5718 sayılı Milletlerarası Özel Hukuk ve Usul Hukuku Hakkında Kanun'un ("MÖHUK") 50. maddesi uyarınca yabancı bir ülkede verilen hakem kararlarının Türkiye'de icra edilebilmesi için kararın yetkili mahkeme önünde tenfiz davası açılarak tenfiz edilmesi gerekmektedir. Tenfiz davalarında sıklıkla gündeme gelen ve tartışmalı konulardan bir tanesi dava harcının maktu veya nispi olarak mı hesaplanması gerektiği hususudur. Bu incelememizde yabancı hakem kararlarının tenfiz davalarında harç meselesi uygulama, Yargıtay kararları ve doktrin çerçevesinde değerlendirilecektir.

HARÇLAR KANUNU

492 sayılı Harçlar Kanunu'nun ("Harçlar Kanunu") 3. maddesi uyarınca hakem kararlarının infazına ilişkin mahkeme tarafından verilen şerhlerden, hakem kararının mahiyetine göre karar ve ilam harcı alınacaktır.

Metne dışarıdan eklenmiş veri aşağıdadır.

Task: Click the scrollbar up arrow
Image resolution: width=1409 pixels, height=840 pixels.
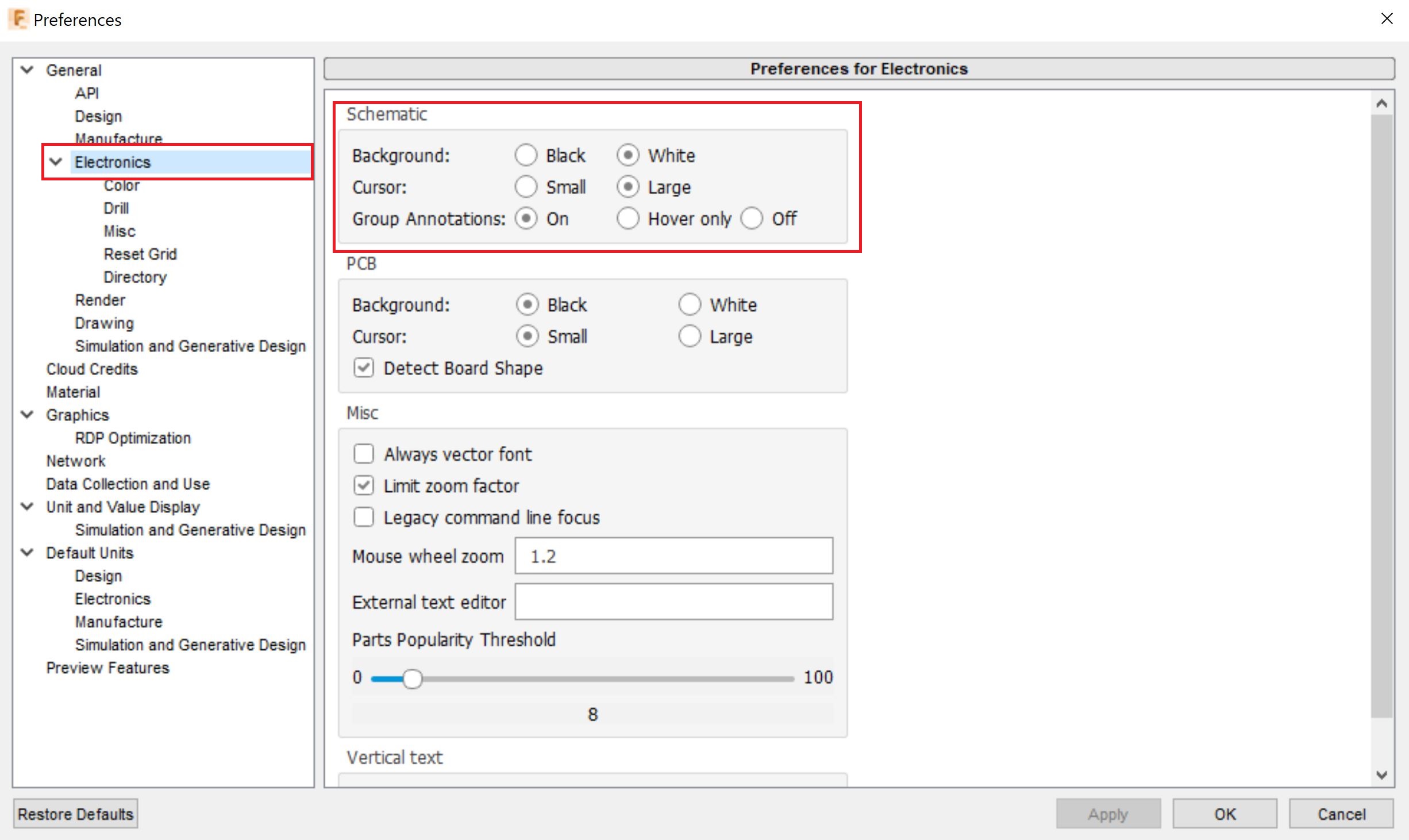Action: click(x=1382, y=104)
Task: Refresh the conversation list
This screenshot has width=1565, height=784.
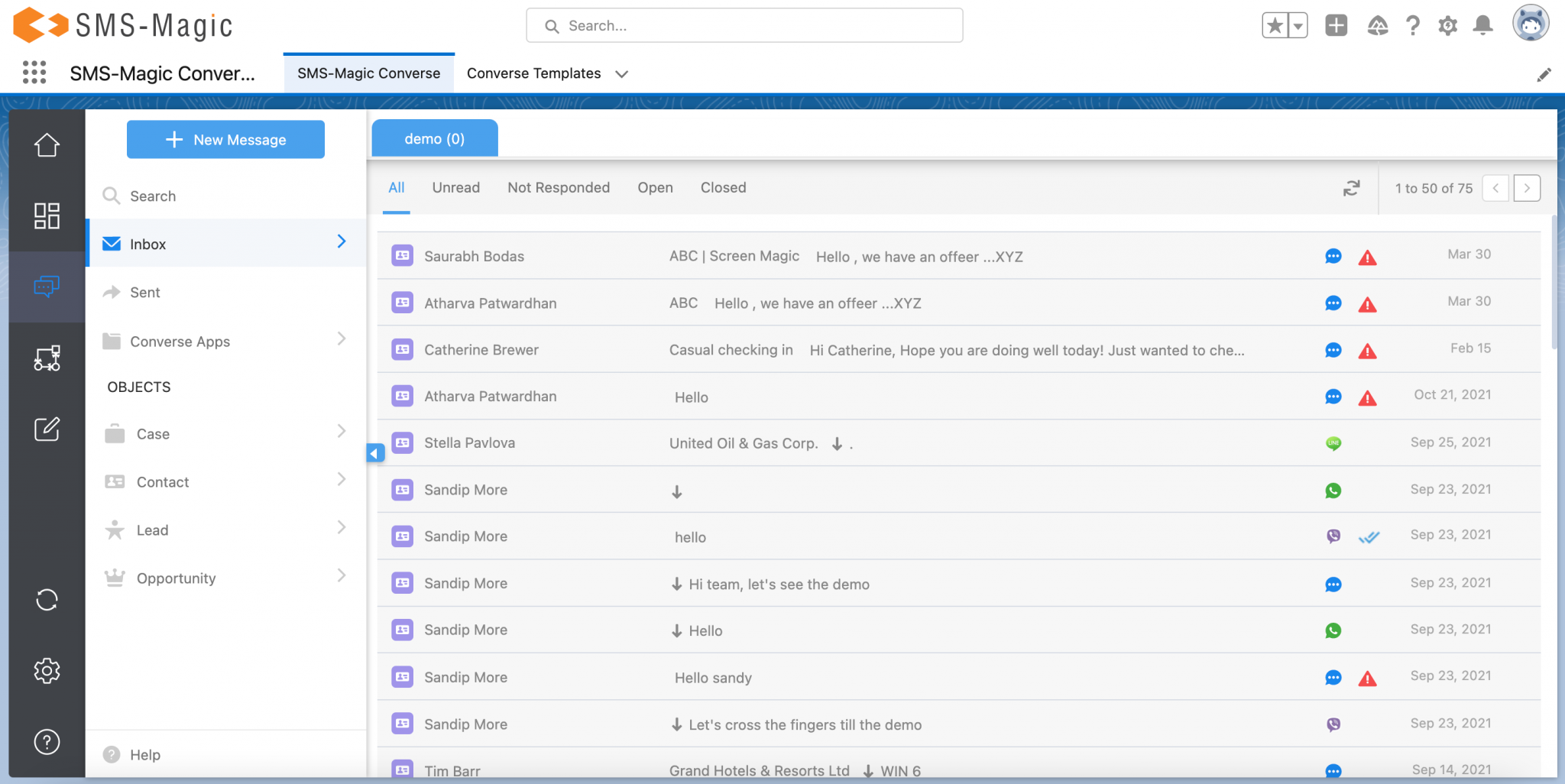Action: click(x=1351, y=188)
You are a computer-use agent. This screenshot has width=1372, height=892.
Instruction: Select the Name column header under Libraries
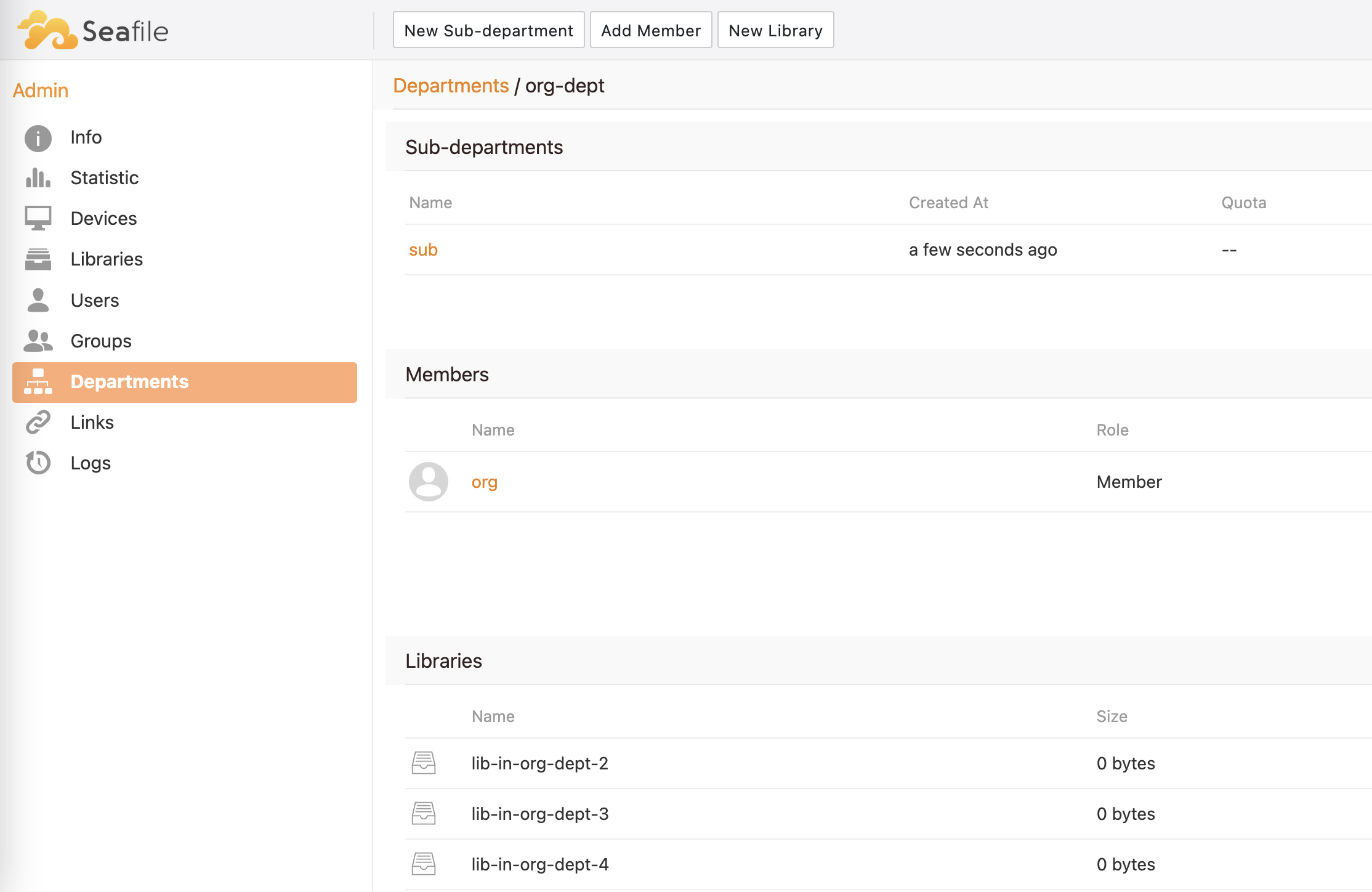click(493, 716)
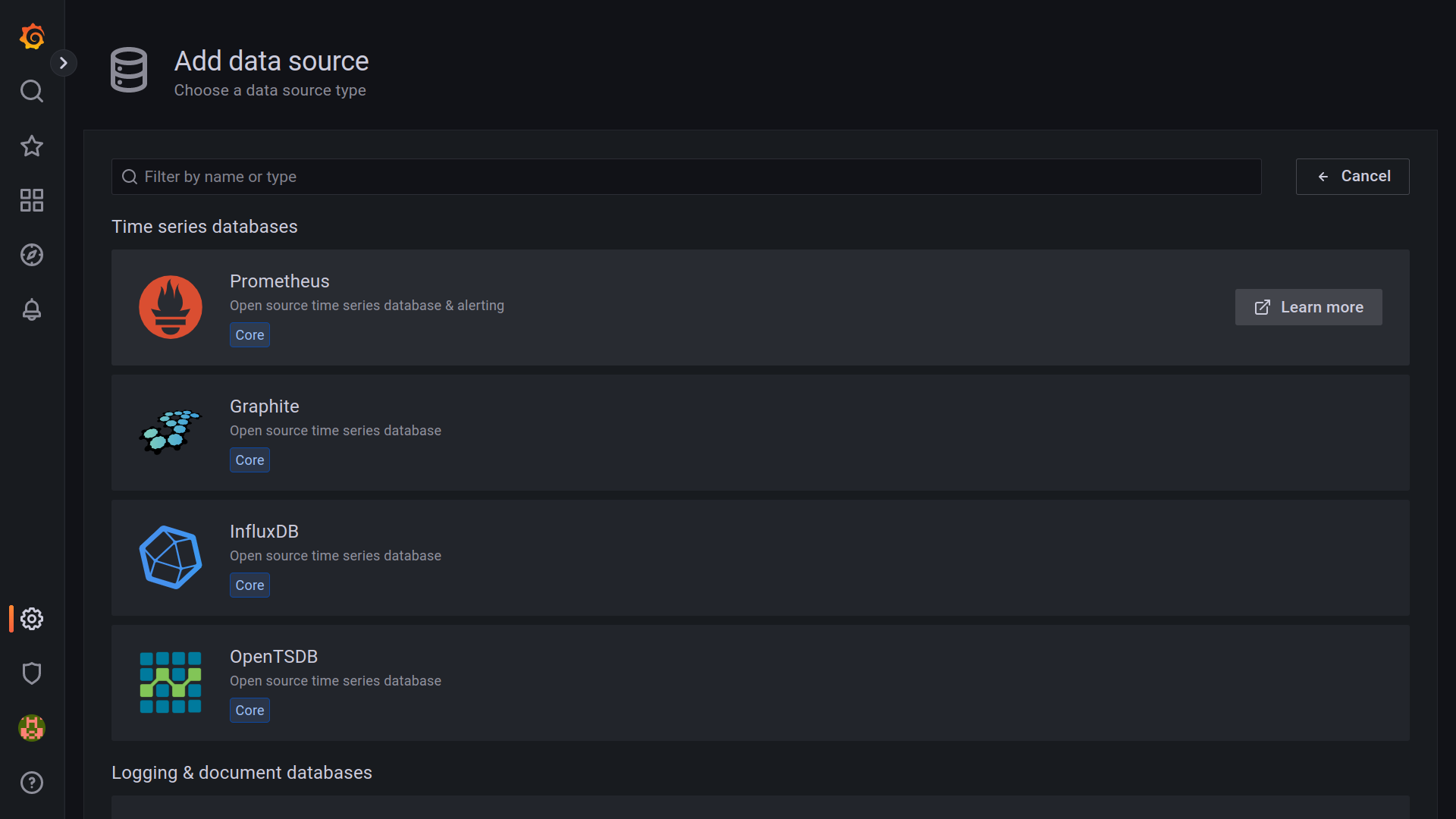Click Learn more for Prometheus

(x=1308, y=307)
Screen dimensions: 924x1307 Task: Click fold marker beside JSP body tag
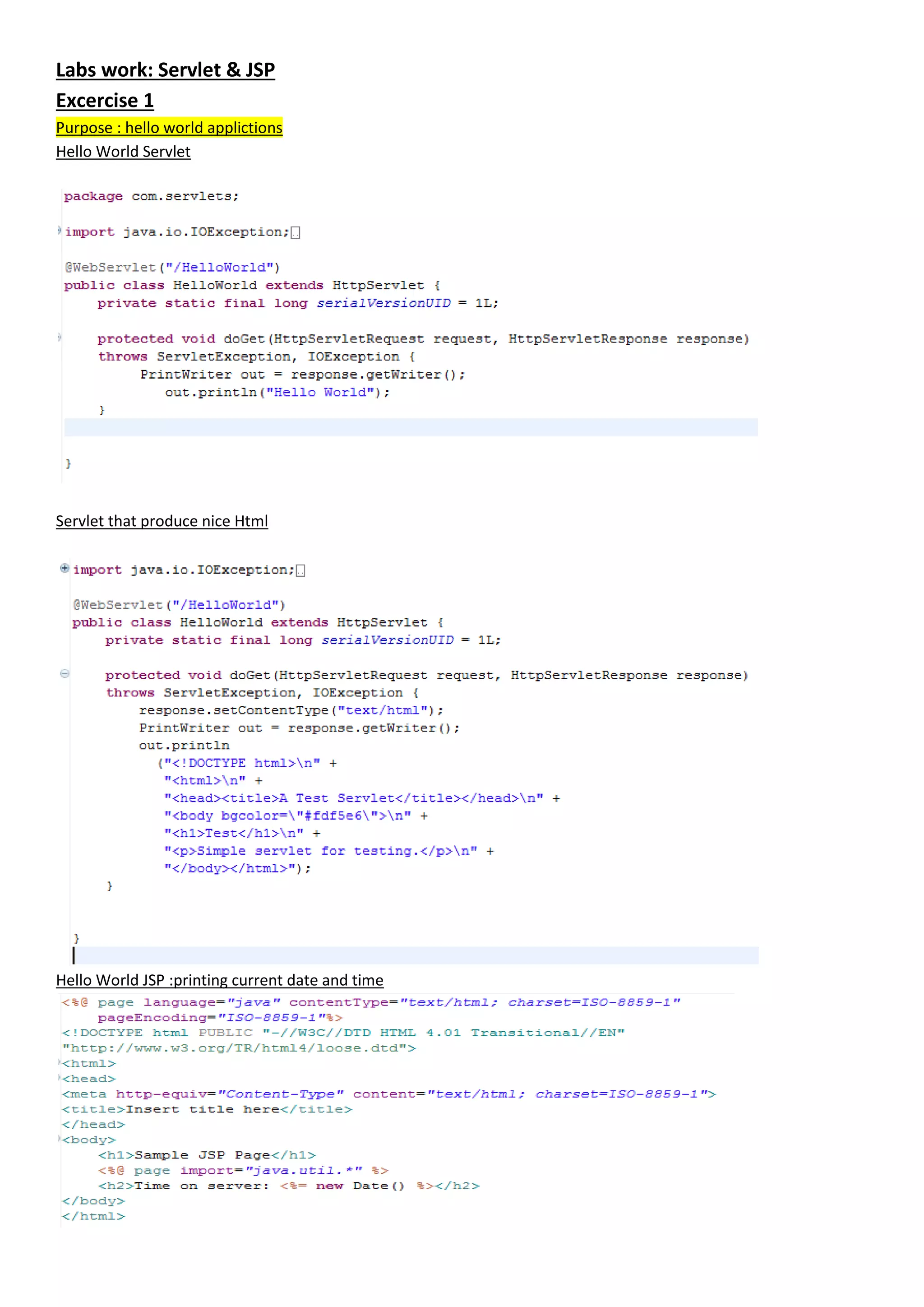click(x=59, y=1139)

Aynı maddeye göre, yabancı hakem kararları ile, kanun gereğince tahkim yolu ile halli mecburi olan davalardan da aynı suretle harç alınacaktır. Dolayısıyla, yabancı hakem kararının tenfizi davasında söz konusu madde gereği harç alınması gerektiği sonucu ortaya çıkmaktadır. Ancak, tenfiz davasının hukuki niteliğine ilişkin bir görüş birliği bulunmaması nedeniyle, mahkeme kararları arasında tenfiz davalarından alınacak harca (maktu veya nispi) ilişkin değişkenlik gösteren uygulamalara sıklıkla rastlanmaktadır.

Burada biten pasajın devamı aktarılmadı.